WRITTEN REQUEST:
Please recast the lines below as a Markdown table with the columns No and Line, numbering each row and leaving out any blank lines.

PROVIDED DATA:
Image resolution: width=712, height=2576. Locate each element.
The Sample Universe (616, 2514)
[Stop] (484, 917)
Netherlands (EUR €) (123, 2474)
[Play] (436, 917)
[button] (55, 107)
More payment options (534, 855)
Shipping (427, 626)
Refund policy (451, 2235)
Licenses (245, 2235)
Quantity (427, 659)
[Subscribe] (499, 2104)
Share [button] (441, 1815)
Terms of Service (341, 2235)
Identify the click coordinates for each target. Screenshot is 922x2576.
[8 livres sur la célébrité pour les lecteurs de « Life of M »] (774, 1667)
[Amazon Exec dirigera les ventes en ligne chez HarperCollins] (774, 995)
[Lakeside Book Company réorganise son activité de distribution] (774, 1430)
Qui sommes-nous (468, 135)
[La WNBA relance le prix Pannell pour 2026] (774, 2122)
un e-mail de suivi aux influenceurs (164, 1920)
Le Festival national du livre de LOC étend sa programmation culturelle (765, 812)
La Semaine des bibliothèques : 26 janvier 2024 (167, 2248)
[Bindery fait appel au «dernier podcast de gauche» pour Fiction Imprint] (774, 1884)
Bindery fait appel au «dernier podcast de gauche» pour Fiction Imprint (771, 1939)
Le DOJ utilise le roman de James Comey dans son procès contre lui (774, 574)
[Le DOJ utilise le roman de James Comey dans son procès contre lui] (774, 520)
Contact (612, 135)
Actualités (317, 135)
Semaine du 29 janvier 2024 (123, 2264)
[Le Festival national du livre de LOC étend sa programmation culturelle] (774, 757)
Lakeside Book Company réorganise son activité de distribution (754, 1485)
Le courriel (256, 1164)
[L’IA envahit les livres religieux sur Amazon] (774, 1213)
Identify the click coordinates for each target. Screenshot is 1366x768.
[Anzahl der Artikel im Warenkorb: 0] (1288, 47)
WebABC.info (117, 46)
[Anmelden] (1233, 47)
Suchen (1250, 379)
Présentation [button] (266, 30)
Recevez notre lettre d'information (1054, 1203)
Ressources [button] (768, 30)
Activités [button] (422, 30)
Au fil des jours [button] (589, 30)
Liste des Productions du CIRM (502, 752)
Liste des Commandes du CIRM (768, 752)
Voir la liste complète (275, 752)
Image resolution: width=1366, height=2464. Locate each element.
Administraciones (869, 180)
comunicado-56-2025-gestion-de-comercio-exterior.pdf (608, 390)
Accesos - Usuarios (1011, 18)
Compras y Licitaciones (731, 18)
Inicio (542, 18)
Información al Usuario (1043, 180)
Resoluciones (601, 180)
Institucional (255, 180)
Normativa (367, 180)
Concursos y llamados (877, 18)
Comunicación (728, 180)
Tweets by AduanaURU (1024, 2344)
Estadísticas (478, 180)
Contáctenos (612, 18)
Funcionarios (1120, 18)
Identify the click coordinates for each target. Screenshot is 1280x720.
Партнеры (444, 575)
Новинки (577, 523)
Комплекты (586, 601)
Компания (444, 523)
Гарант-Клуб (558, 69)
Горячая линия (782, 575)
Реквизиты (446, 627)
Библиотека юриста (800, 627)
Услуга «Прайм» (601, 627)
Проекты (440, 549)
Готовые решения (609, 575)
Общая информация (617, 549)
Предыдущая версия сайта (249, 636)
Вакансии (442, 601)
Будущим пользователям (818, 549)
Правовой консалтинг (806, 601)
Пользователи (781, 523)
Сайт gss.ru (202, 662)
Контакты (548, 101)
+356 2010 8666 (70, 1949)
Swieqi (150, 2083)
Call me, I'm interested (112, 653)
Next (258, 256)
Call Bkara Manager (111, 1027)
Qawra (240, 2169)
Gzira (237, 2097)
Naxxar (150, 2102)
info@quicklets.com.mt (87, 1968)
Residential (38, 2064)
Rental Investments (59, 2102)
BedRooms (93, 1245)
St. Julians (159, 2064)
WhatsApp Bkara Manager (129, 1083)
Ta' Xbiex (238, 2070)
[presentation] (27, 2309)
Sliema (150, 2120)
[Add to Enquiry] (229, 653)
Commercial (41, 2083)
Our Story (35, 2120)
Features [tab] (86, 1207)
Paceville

SOLUTION TO THE PROBLEM:
| No | Line |
|---|---|
| 1 | Image resolution: width=712, height=2576. Locate each element. |
| 2 | The Sample Universe (616, 2514) |
| 3 | [Stop] (484, 917) |
| 4 | Netherlands (EUR €) (123, 2474) |
| 5 | [Play] (436, 917) |
| 6 | [button] (55, 107) |
| 7 | More payment options (534, 855) |
| 8 | Shipping (427, 626) |
| 9 | Refund policy (451, 2235) |
| 10 | Licenses (245, 2235) |
| 11 | Quantity (427, 659) |
| 12 | [Subscribe] (499, 2104) |
| 13 | Share [button] (441, 1815) |
| 14 | Terms of Service (341, 2235) |
| 15 | Identify the click coordinates for each target. Screenshot is 922x2576. |
| 16 | [8 livres sur la célébrité pour les lecteurs de « Life of M »] (774, 1667) |
| 17 | [Amazon Exec dirigera les ventes en ligne chez HarperCollins] (774, 995) |
| 18 | [Lakeside Book Company réorganise son activité de distribution] (774, 1430) |
| 19 | Qui sommes-nous (468, 135) |
| 20 | [La WNBA relance le prix Pannell pour 2026] (774, 2122) |
| 21 | un e-mail de suivi aux influenceurs (164, 1920) |
| 22 | Le Festival national du livre de LOC étend sa programmation culturelle (765, 812) |
| 23 | La Semaine des bibliothèques : 26 janvier 2024 (167, 2248) |
| 24 | [Bindery fait appel au «dernier podcast de gauche» pour Fiction Imprint] (774, 1884) |
| 25 | Bindery fait appel au «dernier podcast de gauche» pour Fiction Imprint (771, 1939) |
| 26 | Le DOJ utilise le roman de James Comey dans son procès contre lui (774, 574) |
| 27 | [Le DOJ utilise le roman de James Comey dans son procès contre lui] (774, 520) |
| 28 | Contact (612, 135) |
| 29 | Actualités (317, 135) |
| 30 | Semaine du 29 janvier 2024 (123, 2264) |
| 31 | [Le Festival national du livre de LOC étend sa programmation culturelle] (774, 757) |
| 32 | Lakeside Book Company réorganise son activité de distribution (754, 1485) |
| 33 | Le courriel (256, 1164) |
| 34 | [L’IA envahit les livres religieux sur Amazon] (774, 1213) |
| 35 | Identify the click coordinates for each target. Screenshot is 1366x768. |
| 36 | [Anzahl der Artikel im Warenkorb: 0] (1288, 47) |
| 37 | WebABC.info (117, 46) |
| 38 | [Anmelden] (1233, 47) |
| 39 | Suchen (1250, 379) |
| 40 | Présentation [button] (266, 30) |
| 41 | Recevez notre lettre d'information (1054, 1203) |
| 42 | Ressources [button] (768, 30) |
| 43 | Activités [button] (422, 30) |
| 44 | Au fil des jours [button] (589, 30) |
| 45 | Liste des Productions du CIRM (502, 752) |
| 46 | Liste des Commandes du CIRM (768, 752) |
| 47 | Voir la liste complète (275, 752) |
| 48 | Image resolution: width=1366, height=2464. Locate each element. |
| 49 | Administraciones (869, 180) |
| 50 | comunicado-56-2025-gestion-de-comercio-exterior.pdf (608, 390) |
| 51 | Accesos - Usuarios (1011, 18) |
| 52 | Compras y Licitaciones (731, 18) |
| 53 | Inicio (542, 18) |
| 54 | Información al Usuario (1043, 180) |
| 55 | Resoluciones (601, 180) |
| 56 | Institucional (255, 180) |
| 57 | Normativa (367, 180) |
| 58 | Concursos y llamados (877, 18) |
| 59 | Comunicación (728, 180) |
| 60 | Tweets by AduanaURU (1024, 2344) |
| 61 | Estadísticas (478, 180) |
| 62 | Contáctenos (612, 18) |
| 63 | Funcionarios (1120, 18) |
| 64 | Identify the click coordinates for each target. Screenshot is 1280x720. |
| 65 | Партнеры (444, 575) |
| 66 | Новинки (577, 523) |
| 67 | Комплекты (586, 601) |
| 68 | Компания (444, 523) |
| 69 | Гарант-Клуб (558, 69) |
| 70 | Горячая линия (782, 575) |
| 71 | Реквизиты (446, 627) |
| 72 | Библиотека юриста (800, 627) |
| 73 | Услуга «Прайм» (601, 627) |
| 74 | Проекты (440, 549) |
| 75 | Готовые решения (609, 575) |
| 76 | Общая информация (617, 549) |
| 77 | Предыдущая версия сайта (249, 636) |
| 78 | Вакансии (442, 601) |
| 79 | Будущим пользователям (818, 549) |
| 80 | Правовой консалтинг (806, 601) |
| 81 | Пользователи (781, 523) |
| 82 | Сайт gss.ru (202, 662) |
| 83 | Контакты (548, 101) |
| 84 | +356 2010 8666 (70, 1949) |
| 85 | Swieqi (150, 2083) |
| 86 | Call me, I'm interested (112, 653) |
| 87 | Next (258, 256) |
| 88 | Call Bkara Manager (111, 1027) |
| 89 | Qawra (240, 2169) |
| 90 | Gzira (237, 2097) |
| 91 | Naxxar (150, 2102) |
| 92 | info@quicklets.com.mt (87, 1968) |
| 93 | Residential (38, 2064) |
| 94 | Rental Investments (59, 2102) |
| 95 | BedRooms (93, 1245) |
| 96 | St. Julians (159, 2064) |
| 97 | WhatsApp Bkara Manager (129, 1083) |
| 98 | Ta' Xbiex (238, 2070) |
| 99 | [presentation] (27, 2309) |
| 100 | Sliema (150, 2120) |
| 101 | [Add to Enquiry] (229, 653) |
| 102 | Commercial (41, 2083) |
| 103 | Our Story (35, 2120) |
| 104 | Features [tab] (86, 1207) |
| 105 | Paceville |